MIFTAH
Wednesday, 8 May. 2024
 
Your Key to Palestine
The Palestinian Initiatives for The Promotoion of Global Dialogue and Democracy
 
 
 

During the past three-and-a-half years, S., a veteran ambulance driver, has been evacuating victims injured by Israeli army gunfire and the bodies of those killed on the firing line in Rafah. Early in the morning of February 8, he was summoned to pick up an older man who was suffering an anxiety attack. His house, the family home of the Abu Labada family, had been seized by an Israel Defense Forces unit; his son Ashraf, who was not known in Rafah to be on the army's wanted list, fled from the house, and was shot and killed. The soldiers did not find the tunnel they were looking for. The other sons were arrested. Only the women and children were left in the house, held captive by the soldiers and the tanks that took up positions around the house for the next 15 hours.

Yet the task of evacuating the older man by ambulance was not at all simple. Despite coordination between Israeli and Palestinian liaison officers, the first ambulance that was dispatched turned back on its tracks when gunfire was directed at it from one of the Israeli armored vehicles. S. got into the second ambulance with another medical crewman. They, too, had the benefit of an okay from liaison officers on either side.

The distance between S. and the first tank that he saw near the house was 200 meters. The tank blocked his way to the entrance. On the radio, he was told to advance. He advanced some 20 meters, and then several shots were fired, striking the ground next to the ambulance. S., who has quite a bit of experience at these things, had no trouble getting the message: Stop where you are. He then looked for an alternate path to the house, and found it.

Before he eventually reached the front door of the house (a roundabout distance of about 400 meters), he had to pass a tank, and then another tank, had to wait for 15 minutes in front of the first one (until it blinked its lights and moved to the side, allowing him to pass), all the while constantly informing his dispatcher as to his progress. "I'm careful, because I know how scared the soldiers in the tanks are," S. explained.

Once in the Abu Labada home, an army doctor led him to the father, with the intention of moving him to the ambulance.
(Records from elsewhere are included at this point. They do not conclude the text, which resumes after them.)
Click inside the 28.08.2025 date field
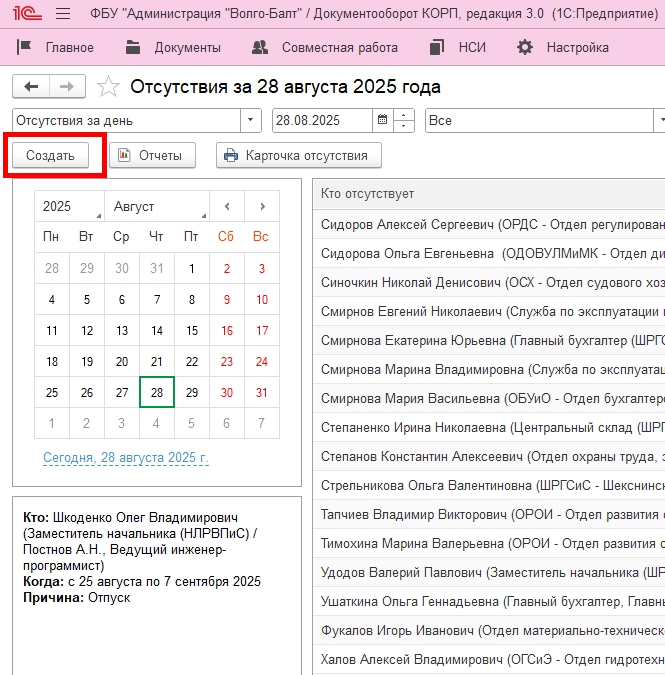 [320, 121]
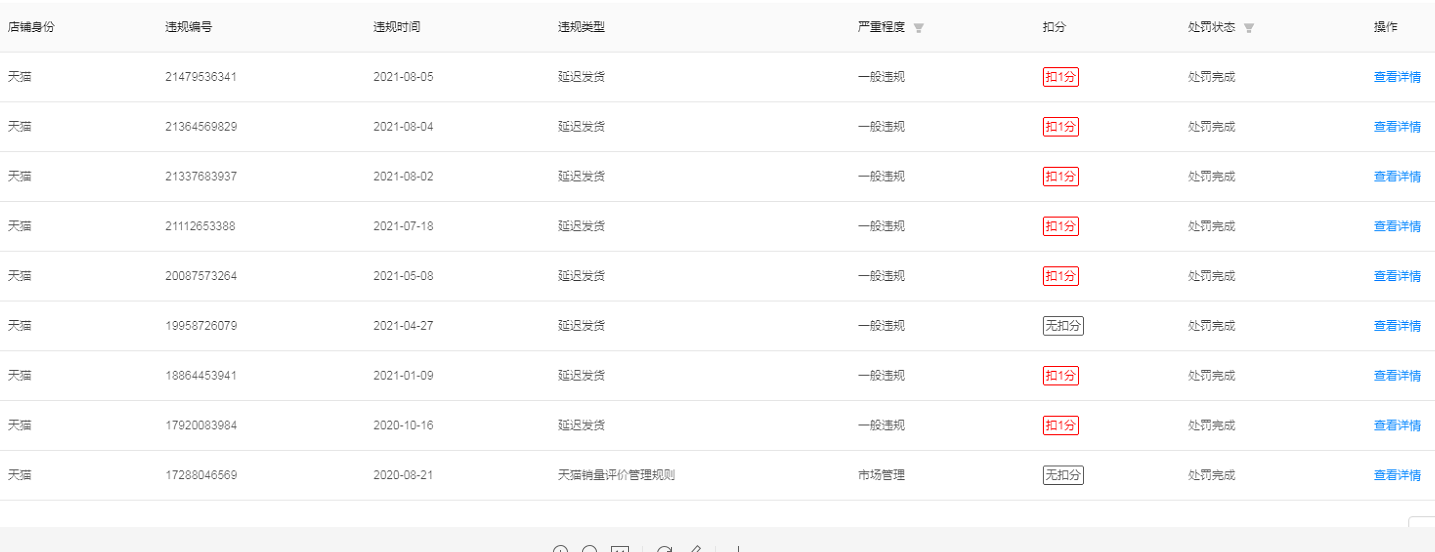Click the 扣1分 tag for 2021-08-05

(x=1061, y=77)
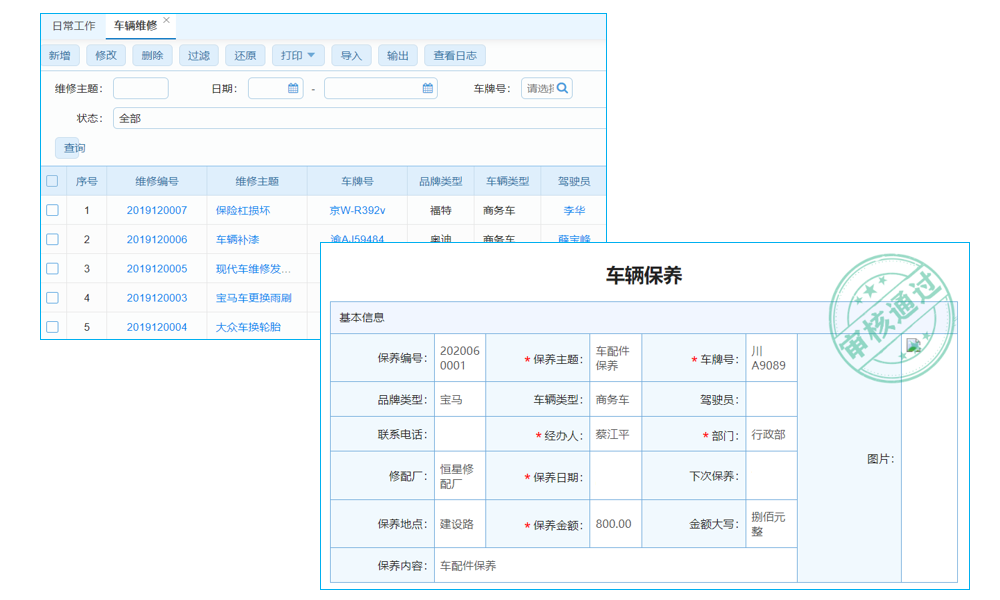Image resolution: width=1000 pixels, height=600 pixels.
Task: Check the checkbox for record 2019120005
Action: tap(54, 268)
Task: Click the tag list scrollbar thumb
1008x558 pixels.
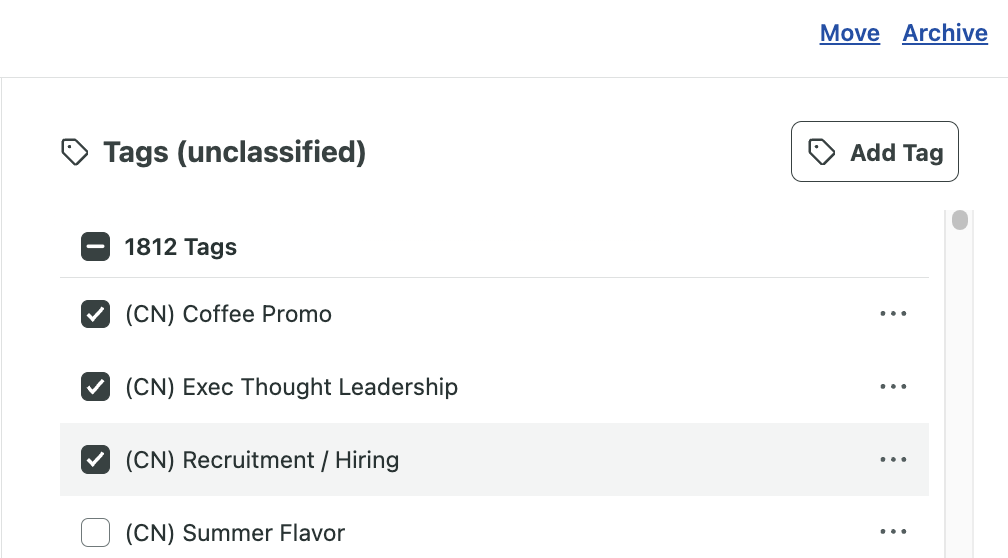Action: 960,220
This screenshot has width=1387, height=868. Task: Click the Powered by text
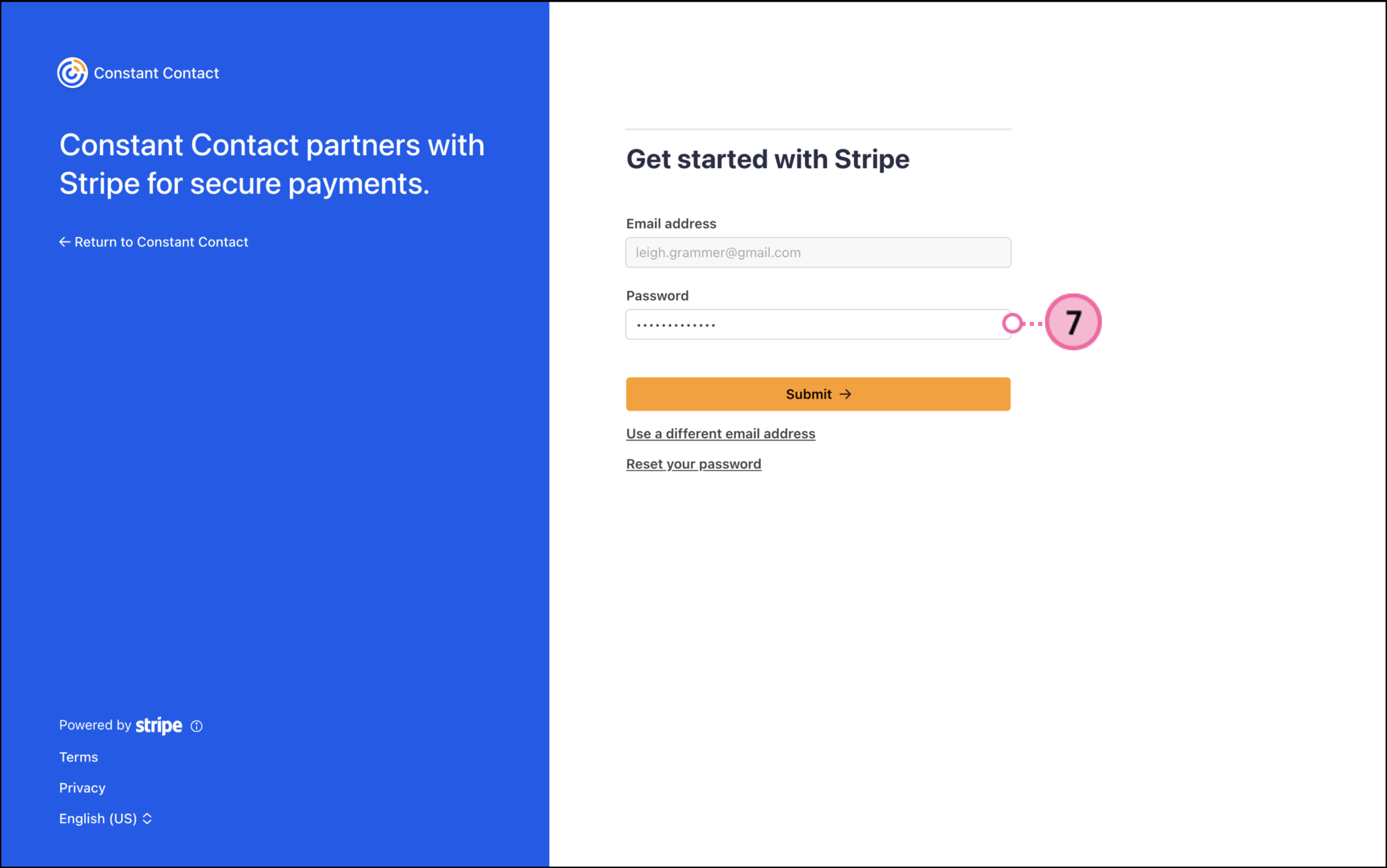(95, 725)
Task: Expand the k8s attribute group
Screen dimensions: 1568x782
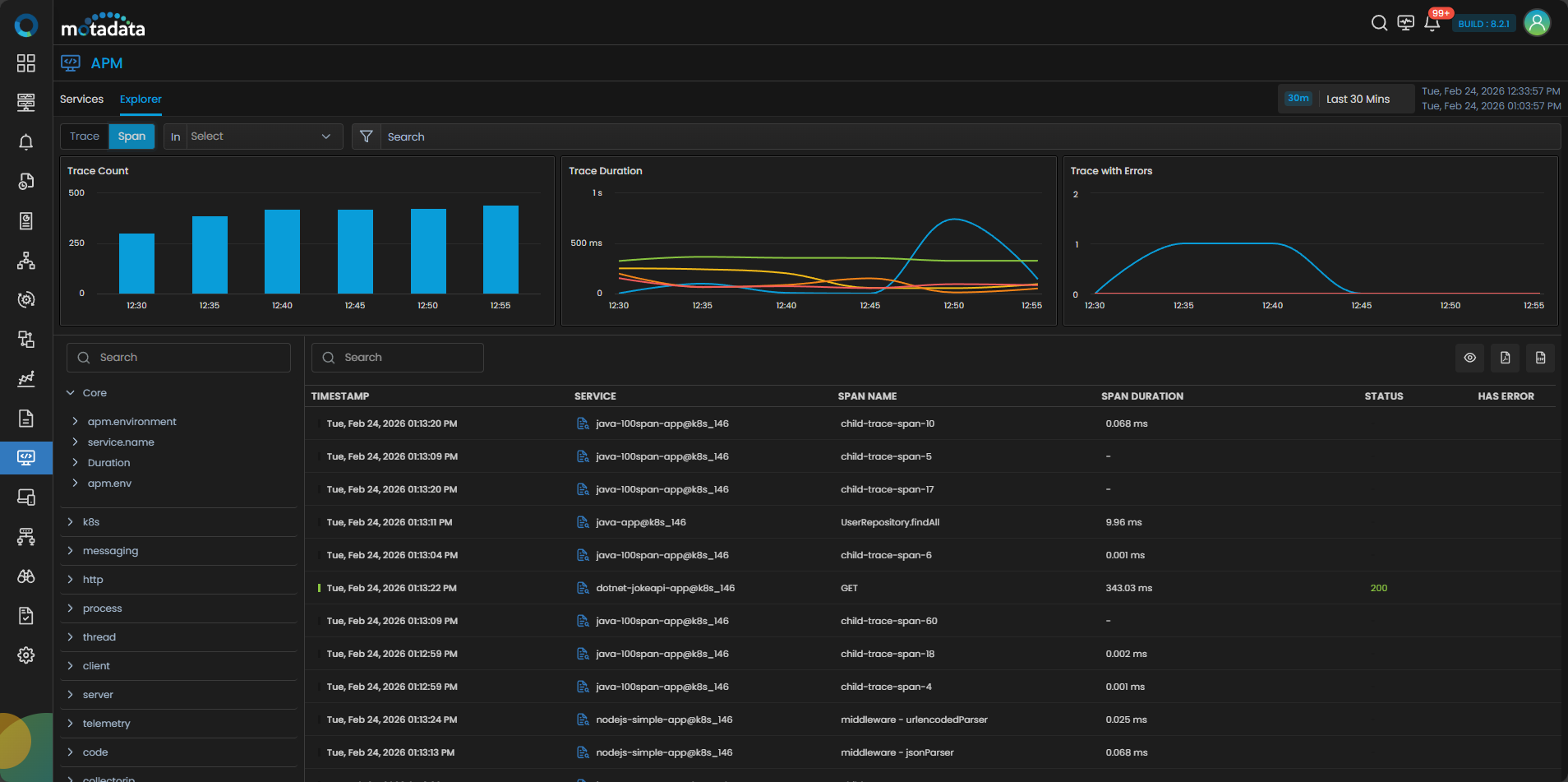Action: pyautogui.click(x=71, y=522)
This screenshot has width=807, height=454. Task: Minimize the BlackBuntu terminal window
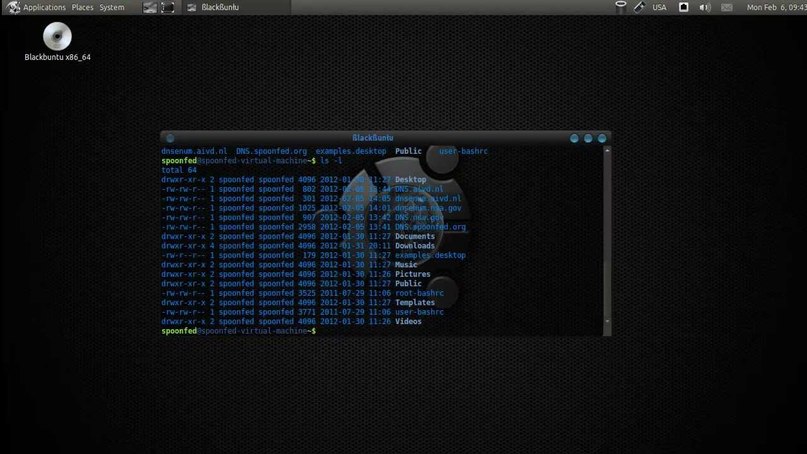click(x=574, y=138)
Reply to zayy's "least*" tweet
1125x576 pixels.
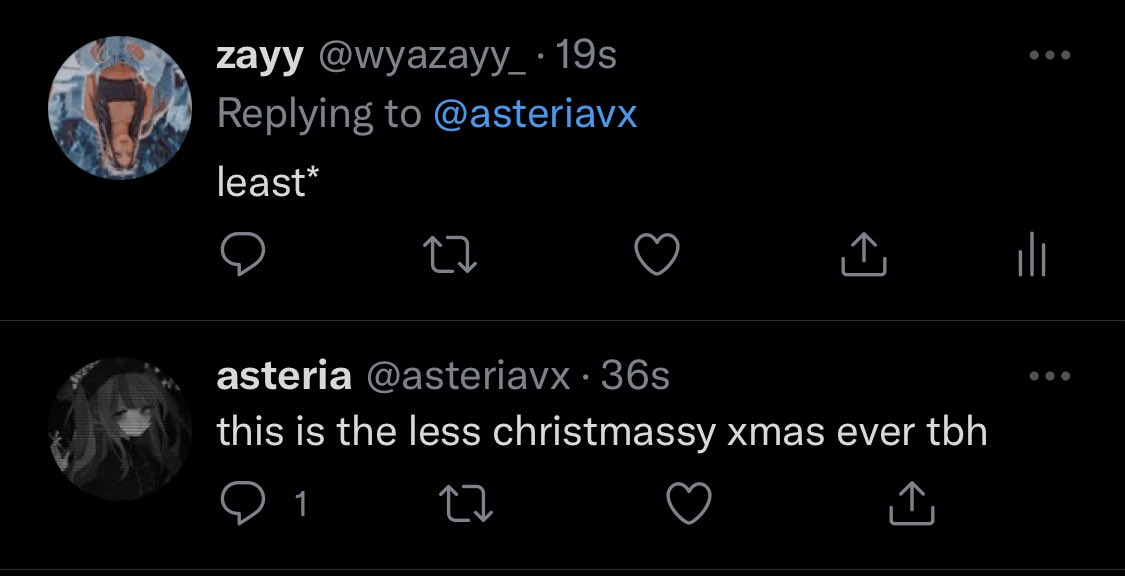pyautogui.click(x=241, y=257)
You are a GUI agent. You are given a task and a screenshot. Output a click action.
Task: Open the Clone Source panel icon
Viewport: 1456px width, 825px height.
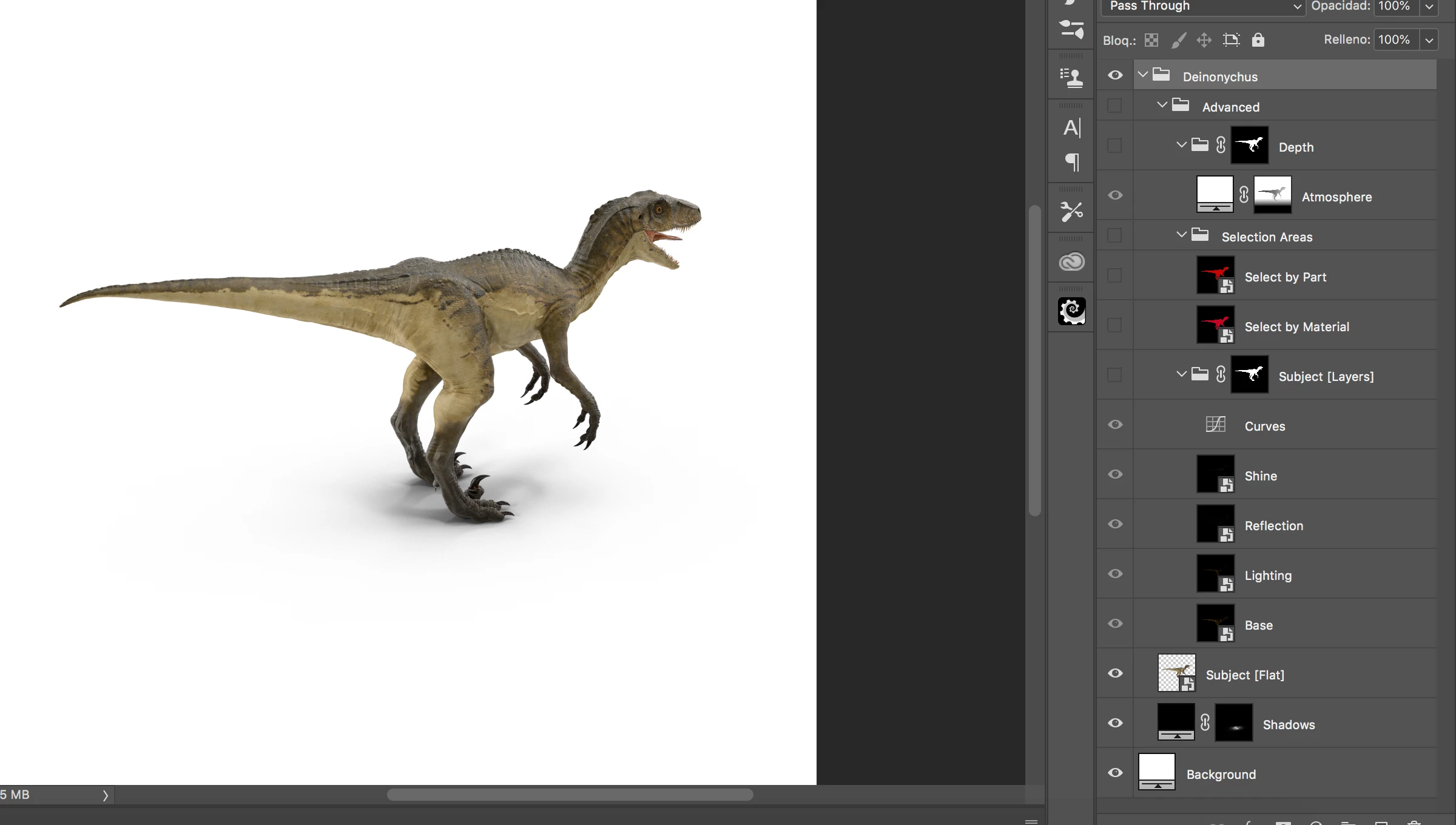[x=1071, y=78]
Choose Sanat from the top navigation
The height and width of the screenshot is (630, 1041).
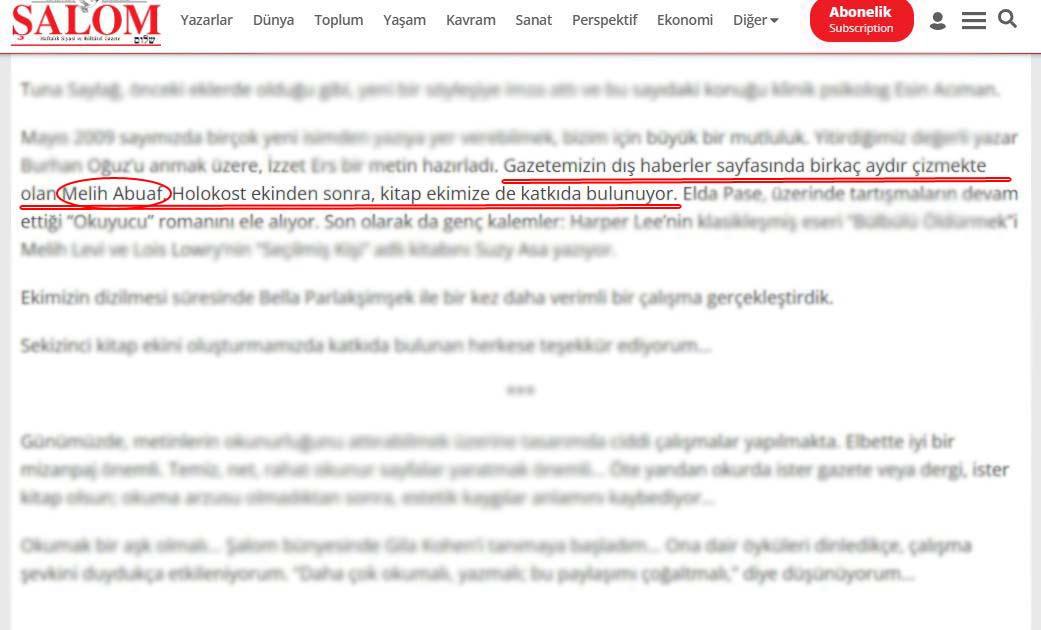(533, 20)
But at that point an officer called him over, and led him out to the yard, where the officer showed him the body of a dead man (whose identity was as yet unknown to S.). S. refused to transport the dead man and the live patient in the same ambulance. The officer permitted him to call for another ambulance. In the meantime, he relates, the officer had a camera and intended to photograph the body. There was a chicken coop in the yard. Upset by all the tumult, the chickens began flapping their wings. The rustling sounds alarmed the officer, who dropped the camera, leapt in the air, frantically looking in every direction and clutched his rifle. "The Israeli soldier is afraid of a chicken coop," S. thought. This fear is another aspect of Israeli control of the Gaza Strip.

When soldiers in Gaza are not in tanks or other armored vehicles, they hide behind reinforced concrete positions with narrow gun-slits - like the two positions at the Gush Katif roadblock that dictate the movement of thousands of cars and trucks making their way along the main north-south traffic artery of the Gaza Strip. There, sheltered from fear, seeing but unseen, they teach the Palestinians every day exactly who's the boss. There's no one to talk to. The roadblock shuts down for the night at 8 P.M.

Last Tuesday, February 10, at 5:15 P.M., a long column of cars had formed behind the roadblock south of the Gush Katif intersection (a concrete position and a traffic light that is controlled by the soldiers, which alternates from red to green and back again). From 3 P.M. onward, the drivers at the front of the line say, they advanced at a rate of 20 meters an hour. Meaning not at all. The same was the case for the cars coming from the north. Until seven at night, the line from the south moved perhaps 100 meters. The tense, pushy drivers formed four lines instead of two. A female soldier from the Army Spokesman's office called to say that she spoke with soldiers at the roadblock to find out what happened, and that they "aren't familiar with" the problem, that maybe there was a car accident. In other words, that it has no operational relevance (such as intelligence warnings, security precautions or an especially long convoy of cars heading to the settlements).

No, the IDF Spokesman was informed in a direct report from the field, 200 meters away from the seeing and unseen soldiers, there was no accident. The female soldier continued: In any case, it is not our forces that are causing the hold-up. To which the direct report from the field responded: "But our forces are controlling the traffic light, and the light is red, and the column is not moving." In the meantime, the cars from the other side were starting to move, until the other side of the roadblock was completely emptied of its waiting cars. At 7:47 P.M., our forces changed the southern traffic light from red to green. Bored soldiers amusing themselves at our expense, the drivers in line concluded.

This too is an aspect of Israel's control of the Gaza Strip, but normally there is no one to check with the IDF Spokesman's Office to hear that there is no operational reason for delaying by several hours the passage of ambulances, trucks transporting food, buses and cars, carrying teachers, pupils, doctors, patients and just plain passengers.